Have you ever sat in solitude, and thought about your beliefs?

I was born to religious people, they pray every morning for an hour, they are even influential characters at the place of their worship and community. And although they called me for the morning prayers and I obeyed, they never forced their faith on me.

In college I ranged from an atheist to an agnostic, and now here I am a believer at last.

A full circle. But i had to be others before being a believer.

But what do I ask still? Does it even know I exist? Like what a fly is to us, is that how I am to it. And I say ‘it’, because to me god can’t have a gender, to me it is a power, a power that bring an order to this chaos. And I think although a lot of things happen in randomness, and we are yet fools of randomness a lot of this randomness has set logical patterns. That sometimes we had to be at certain places, or life would have been different. Kind of like Happenstance. 

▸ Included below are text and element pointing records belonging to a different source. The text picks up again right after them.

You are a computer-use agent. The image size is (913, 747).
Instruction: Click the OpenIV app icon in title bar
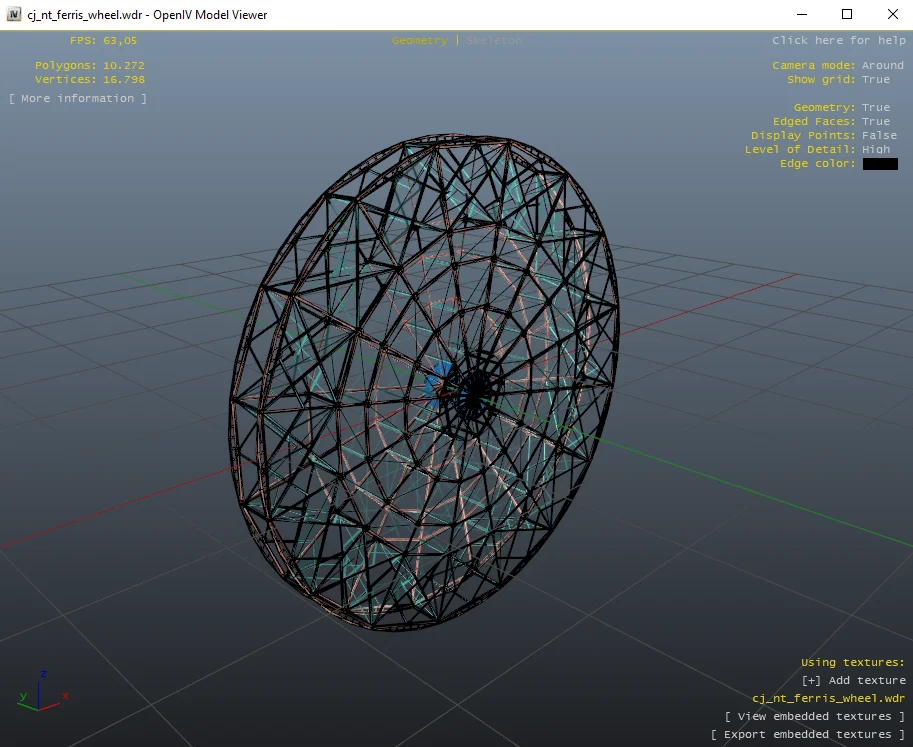pyautogui.click(x=13, y=14)
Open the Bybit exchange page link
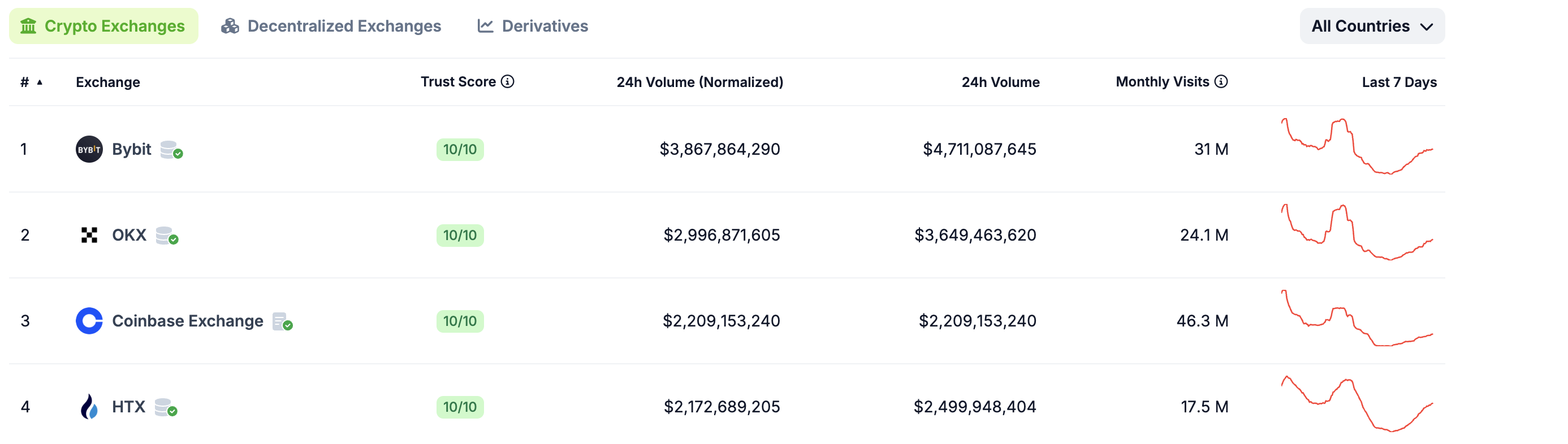This screenshot has width=1568, height=444. pos(132,149)
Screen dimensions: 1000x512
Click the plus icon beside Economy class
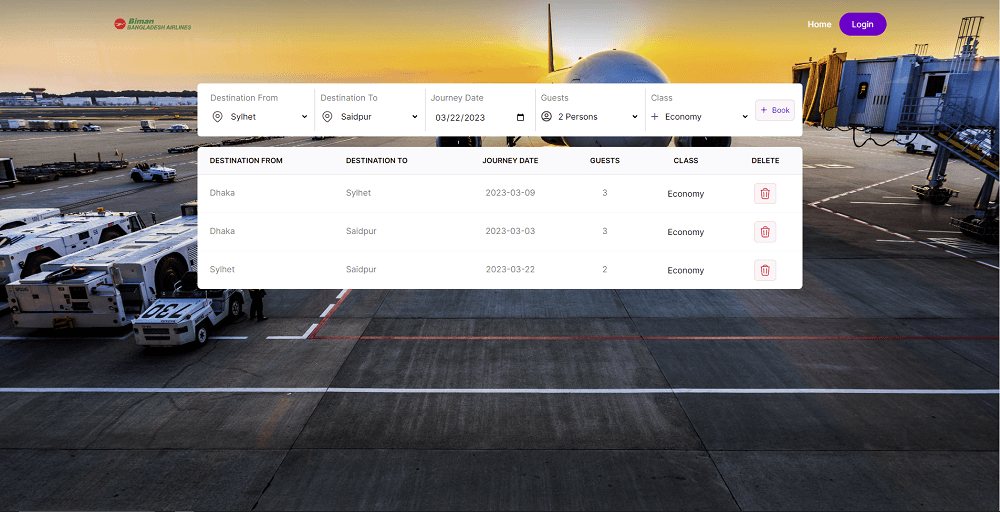point(656,117)
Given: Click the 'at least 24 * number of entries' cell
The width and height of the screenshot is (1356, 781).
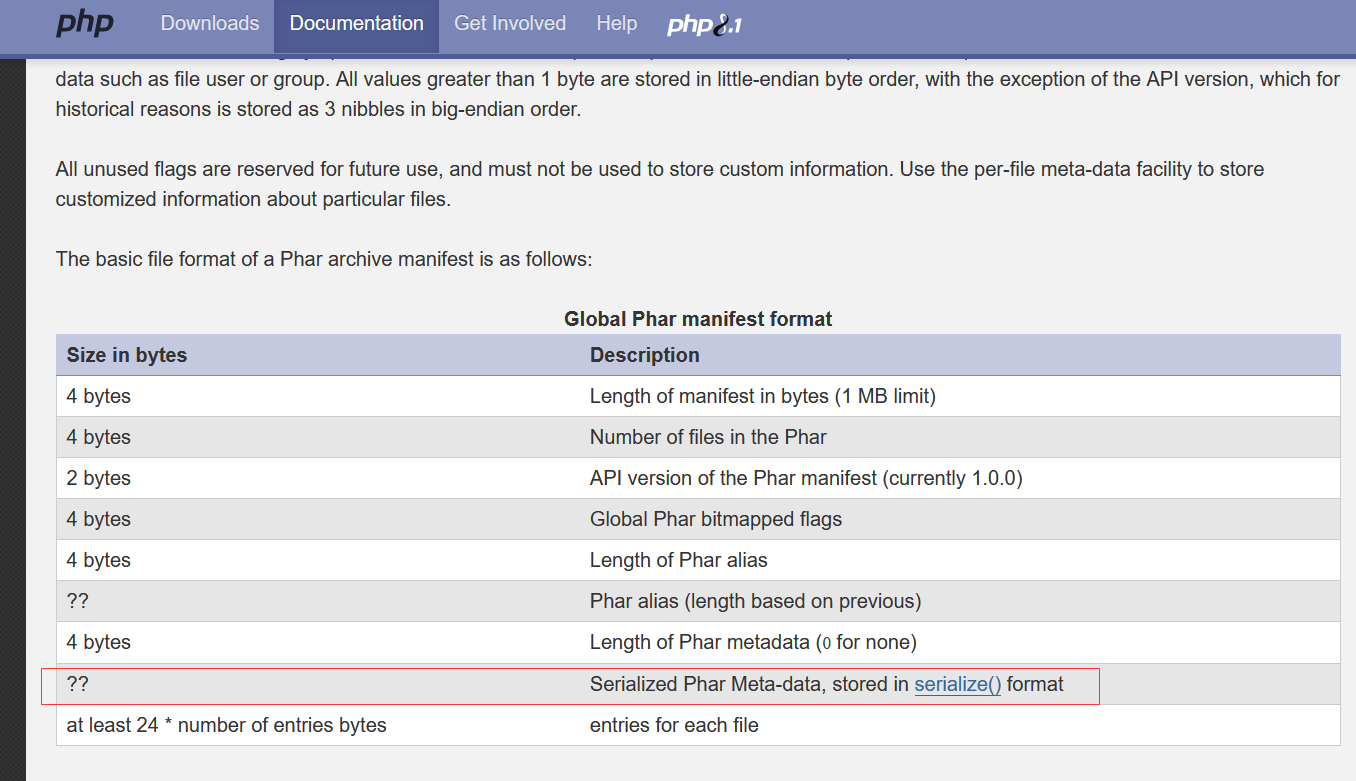Looking at the screenshot, I should 227,725.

But are my worries, and my dreams of any significance to God? because in the grand scheme of things I am just a dust particle, getting to live life. I cannot say my existence doesn’t matter, but the lack of me wouldn’t have made much of a difference as well.
And here my cinephilia shall emerge again as I will say kind of like Its a Wonderful Life, a lack of my existence would have changed a lot. 

Then the theory goes that god lies within me, or it is watching over me, it is above and beyond me. But of all of this, all I really want to know is whether it even knows me?

Is it aware of my existence? is the pattern of my happiness and sadness just another blueprint from it’s grand book applied to me randomly. Are the naddis really right? is there a leaf somewhere that says it all about me? And that there is nothing really original to my existence.